#### Teks yang Diberikan ####
Pemerintah melalui UU No. 14/2005 tentang Guru dan Dosen tampak telah melakukan terobosan guna meningkatkan kesejahteraan guru. Guru dengan prasyarat tertentu mendapat tunjangan profesi memang mengalami perbaikan kesejahteraan yang pesat. Sayangnya, jumlah guru PNS dan guru tersertifikasi jumlahnya tidak lebih besar daripada guru yang menyandang status guru wiyata bakti atau guru honorer. Sejumlah data menyebutkan jika komposisi guru PNS dan guru honorer di banyak sekolah mencapai 1:3. Jamak ditemui semisal sebuah SD memiliki tiga guru PNS dan enam guru honorer.
Di sisi lain, nasib guru honorer masih belum menunjukan titik terang. Terlebih, beberapa bulan lalau Permendiknas No. 26/2017 diberlakukan. Terdapat klausul bahwa dana Bantuan Operasional Sekolah (BOS) tidak boleh lagi digunakan untuk menggaji guru honorer. Padahal, sebelumnya, dana BOS oleh sebagian besar sekolah menjadi satu-satunya sumber pembayaran gaji guru honorer. Ini karena UU No.20/2003 tentang Sisdiknas mewajibkan pendidikan dasar gratis dan tidak boleh lagi ada penarikan dana dari masyarakat dalam bentuk apapun.
Kondisi ini menimbulkan kepanikan di sejumlah wilayah. Dengan melihat komposisi guru honorer di tiap sekolah yang melebihi 50%, keberadaan gurur honorer menjadi sangat vital. Apalagi, sebagian besar dari mereka adalah tenaga muda yang diandalkan karena kemampuan teknologi informasinya.
####
• [Tugas Tertulis]
1 > Berikan kembali secara persis bagian teks tentang guru honorer yang dibuka dengan kata-kata berisi "Di sisi lain, nasib" dan ditutup dengan "dalam bentuk apapun.".
2 > Menurut teks tentang guru honorer, apa yang tidak boleh lagi dibayar dengan dana Bantuan Operasional Sekolah (BOS) berdasarkan Permendiknas No. 26/2017?
3 > Bisakah Anda melanjutkan teks tentang guru honorer itu, dimulai sesudah kalimat terakhirnya?
#### Data yang Diberikan ####
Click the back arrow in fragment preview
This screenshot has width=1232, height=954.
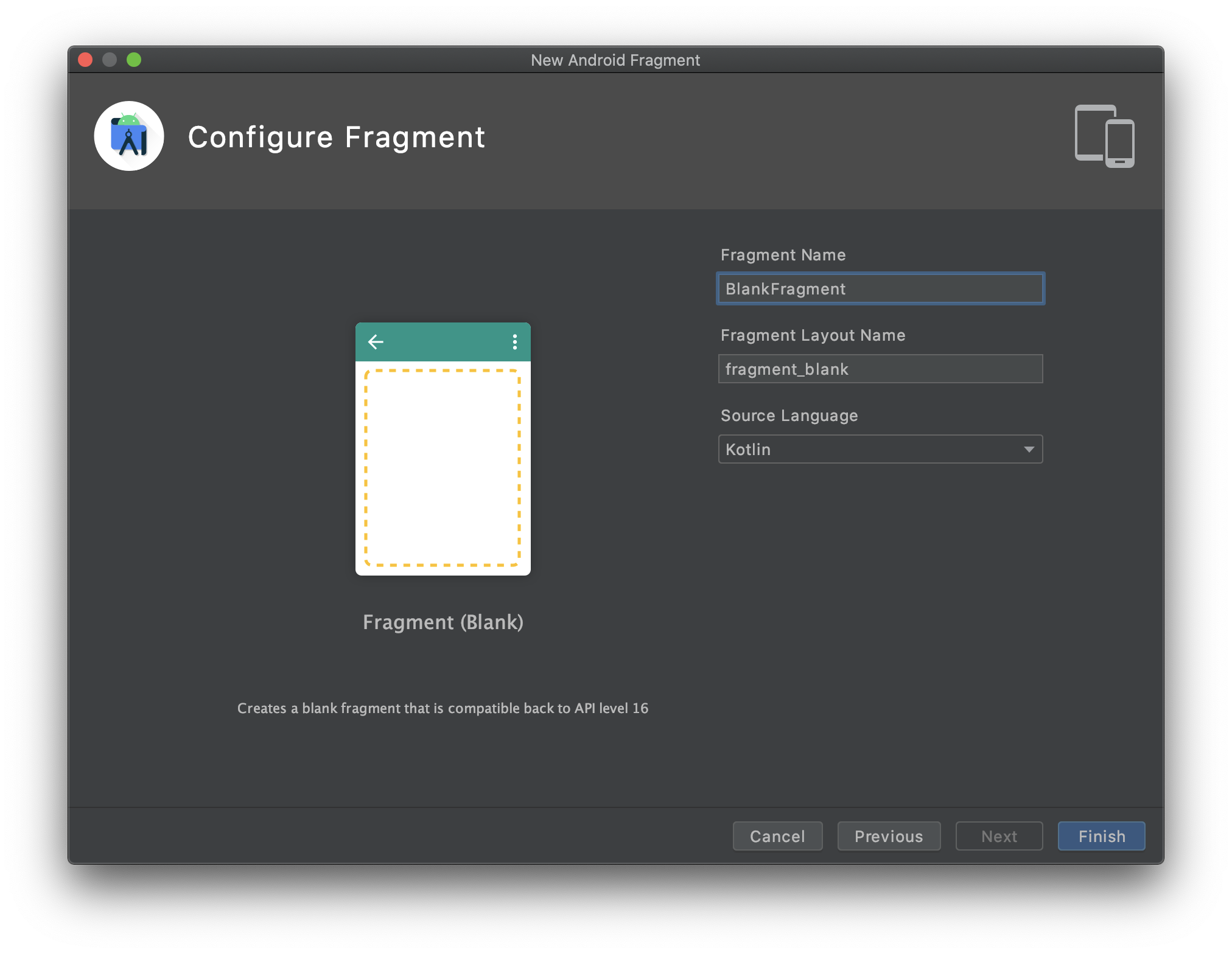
####
#### Data yang Diberikan ####
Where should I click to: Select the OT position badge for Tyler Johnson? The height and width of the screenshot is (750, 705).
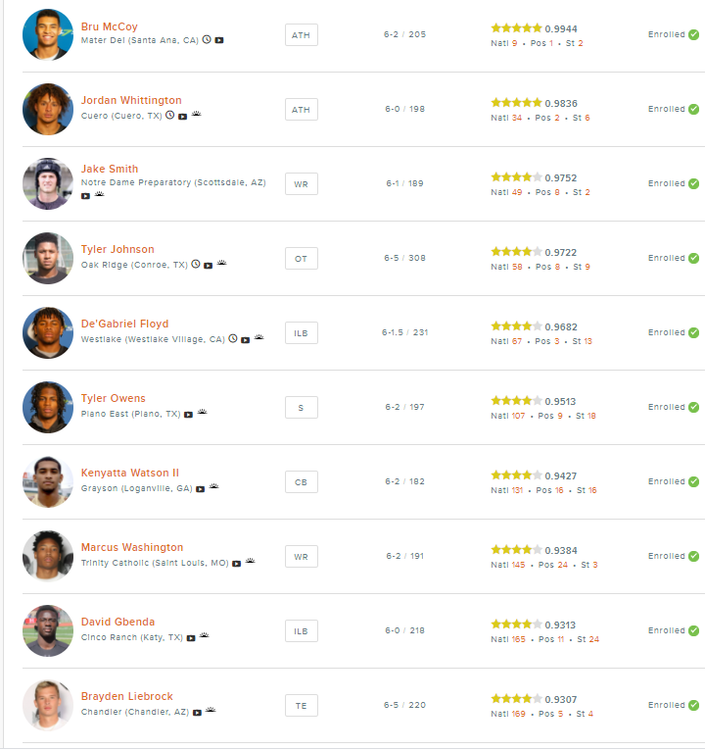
####
• [Hasil per Tugas]
1 >
Di sisi lain, nasib guru honorer masih belum menunjukan titik terang. Terlebih, beberapa bulan lalau Permendiknas No. 26/2017 diberlakukan. Terdapat klausul bahwa dana Bantuan Operasional Sekolah (BOS) tidak boleh lagi digunakan untuk menggaji guru honorer. Padahal, sebelumnya, dana BOS oleh sebagian besar sekolah menjadi satu-satunya sumber pembayaran gaji guru honorer. Ini karena UU No.20/2003 tentang Sisdiknas mewajibkan pendidikan dasar gratis dan tidak boleh lagi ada penarikan dana dari masyarakat dalam bentuk apapun.

2 > Gaji guru honorer.

3 >
Akibatnya, sejumlah sekolah melakukan improvisasi. Mereka mengundang wali murid untuk menyepakati adanya sumbangan. Sejumlah sekolah semisal menyepakati dalam setahun wali murid menyumbang minimal 750 ribu rupiah guna keperluan menggaji guru honorer. Meski dirasa menyalahi amanat undang-undang agar pendidikan dasar gratis, dengan pertimbangan lebih besar, sejumlah sekolah terpaksa membuka sumbangan.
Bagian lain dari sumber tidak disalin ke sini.